====== PROVIDED RECORDS ======
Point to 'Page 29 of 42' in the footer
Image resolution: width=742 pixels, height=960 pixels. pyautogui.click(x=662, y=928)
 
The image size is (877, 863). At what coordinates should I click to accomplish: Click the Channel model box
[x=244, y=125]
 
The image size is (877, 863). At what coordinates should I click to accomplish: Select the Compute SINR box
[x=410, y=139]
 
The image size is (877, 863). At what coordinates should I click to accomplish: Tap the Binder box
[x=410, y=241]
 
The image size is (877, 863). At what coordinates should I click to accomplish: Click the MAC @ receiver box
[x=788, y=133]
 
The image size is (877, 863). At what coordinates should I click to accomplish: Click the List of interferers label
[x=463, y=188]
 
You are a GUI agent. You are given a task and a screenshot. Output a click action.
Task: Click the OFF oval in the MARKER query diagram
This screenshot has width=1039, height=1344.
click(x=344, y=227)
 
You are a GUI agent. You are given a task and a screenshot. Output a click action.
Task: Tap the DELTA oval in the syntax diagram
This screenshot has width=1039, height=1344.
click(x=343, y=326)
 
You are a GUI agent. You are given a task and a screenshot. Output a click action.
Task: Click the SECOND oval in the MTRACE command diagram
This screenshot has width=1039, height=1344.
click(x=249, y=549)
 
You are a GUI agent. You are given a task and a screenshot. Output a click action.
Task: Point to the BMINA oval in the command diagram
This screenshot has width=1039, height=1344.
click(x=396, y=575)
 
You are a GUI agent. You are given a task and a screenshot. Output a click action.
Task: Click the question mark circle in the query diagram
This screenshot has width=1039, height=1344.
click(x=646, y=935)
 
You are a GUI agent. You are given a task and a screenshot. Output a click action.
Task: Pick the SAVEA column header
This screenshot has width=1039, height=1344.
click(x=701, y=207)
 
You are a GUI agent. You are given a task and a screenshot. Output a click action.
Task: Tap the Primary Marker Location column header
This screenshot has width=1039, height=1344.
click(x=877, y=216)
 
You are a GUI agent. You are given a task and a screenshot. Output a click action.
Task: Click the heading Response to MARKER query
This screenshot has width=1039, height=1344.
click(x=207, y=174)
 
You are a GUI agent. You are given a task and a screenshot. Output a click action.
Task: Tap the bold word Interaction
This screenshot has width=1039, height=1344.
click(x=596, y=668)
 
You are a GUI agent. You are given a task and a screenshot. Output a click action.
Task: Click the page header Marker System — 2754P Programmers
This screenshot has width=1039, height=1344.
======
__DESCRIPTION OF THE TASK__: Convert every line of the items above into a Markdown table with the columns Index and Entry, giving each row its number and omitting blank lines.

__SOLUTION__:
| Index | Entry |
|---|---|
| 1 | Point to 'Page 29 of 42' in the footer |
| 2 | Image resolution: width=742 pixels, height=960 pixels. pyautogui.click(x=662, y=928) |
| 3 | The image size is (877, 863). At what coordinates should I click to accomplish: Click the Channel model box |
| 4 | [x=244, y=125] |
| 5 | The image size is (877, 863). At what coordinates should I click to accomplish: Select the Compute SINR box |
| 6 | [x=410, y=139] |
| 7 | The image size is (877, 863). At what coordinates should I click to accomplish: Tap the Binder box |
| 8 | [x=410, y=241] |
| 9 | The image size is (877, 863). At what coordinates should I click to accomplish: Click the MAC @ receiver box |
| 10 | [x=788, y=133] |
| 11 | The image size is (877, 863). At what coordinates should I click to accomplish: Click the List of interferers label |
| 12 | [x=463, y=188] |
| 13 | You are a GUI agent. You are given a task and a screenshot. Output a click action. |
| 14 | Task: Click the OFF oval in the MARKER query diagram |
| 15 | This screenshot has width=1039, height=1344. |
| 16 | click(x=344, y=227) |
| 17 | You are a GUI agent. You are given a task and a screenshot. Output a click action. |
| 18 | Task: Tap the DELTA oval in the syntax diagram |
| 19 | This screenshot has width=1039, height=1344. |
| 20 | click(x=343, y=326) |
| 21 | You are a GUI agent. You are given a task and a screenshot. Output a click action. |
| 22 | Task: Click the SECOND oval in the MTRACE command diagram |
| 23 | This screenshot has width=1039, height=1344. |
| 24 | click(x=249, y=549) |
| 25 | You are a GUI agent. You are given a task and a screenshot. Output a click action. |
| 26 | Task: Point to the BMINA oval in the command diagram |
| 27 | This screenshot has width=1039, height=1344. |
| 28 | click(x=396, y=575) |
| 29 | You are a GUI agent. You are given a task and a screenshot. Output a click action. |
| 30 | Task: Click the question mark circle in the query diagram |
| 31 | This screenshot has width=1039, height=1344. |
| 32 | click(x=646, y=935) |
| 33 | You are a GUI agent. You are given a task and a screenshot. Output a click action. |
| 34 | Task: Pick the SAVEA column header |
| 35 | This screenshot has width=1039, height=1344. |
| 36 | click(x=701, y=207) |
| 37 | You are a GUI agent. You are given a task and a screenshot. Output a click action. |
| 38 | Task: Tap the Primary Marker Location column header |
| 39 | This screenshot has width=1039, height=1344. |
| 40 | click(x=877, y=216) |
| 41 | You are a GUI agent. You are given a task and a screenshot. Output a click action. |
| 42 | Task: Click the heading Response to MARKER query |
| 43 | This screenshot has width=1039, height=1344. |
| 44 | click(x=207, y=174) |
| 45 | You are a GUI agent. You are given a task and a screenshot. Output a click action. |
| 46 | Task: Tap the bold word Interaction |
| 47 | This screenshot has width=1039, height=1344. |
| 48 | click(x=596, y=668) |
| 49 | You are a GUI agent. You are given a task and a screenshot. Output a click action. |
| 50 | Task: Click the page header Marker System — 2754P Programmers |
| 51 | This screenshot has width=1039, height=1344. |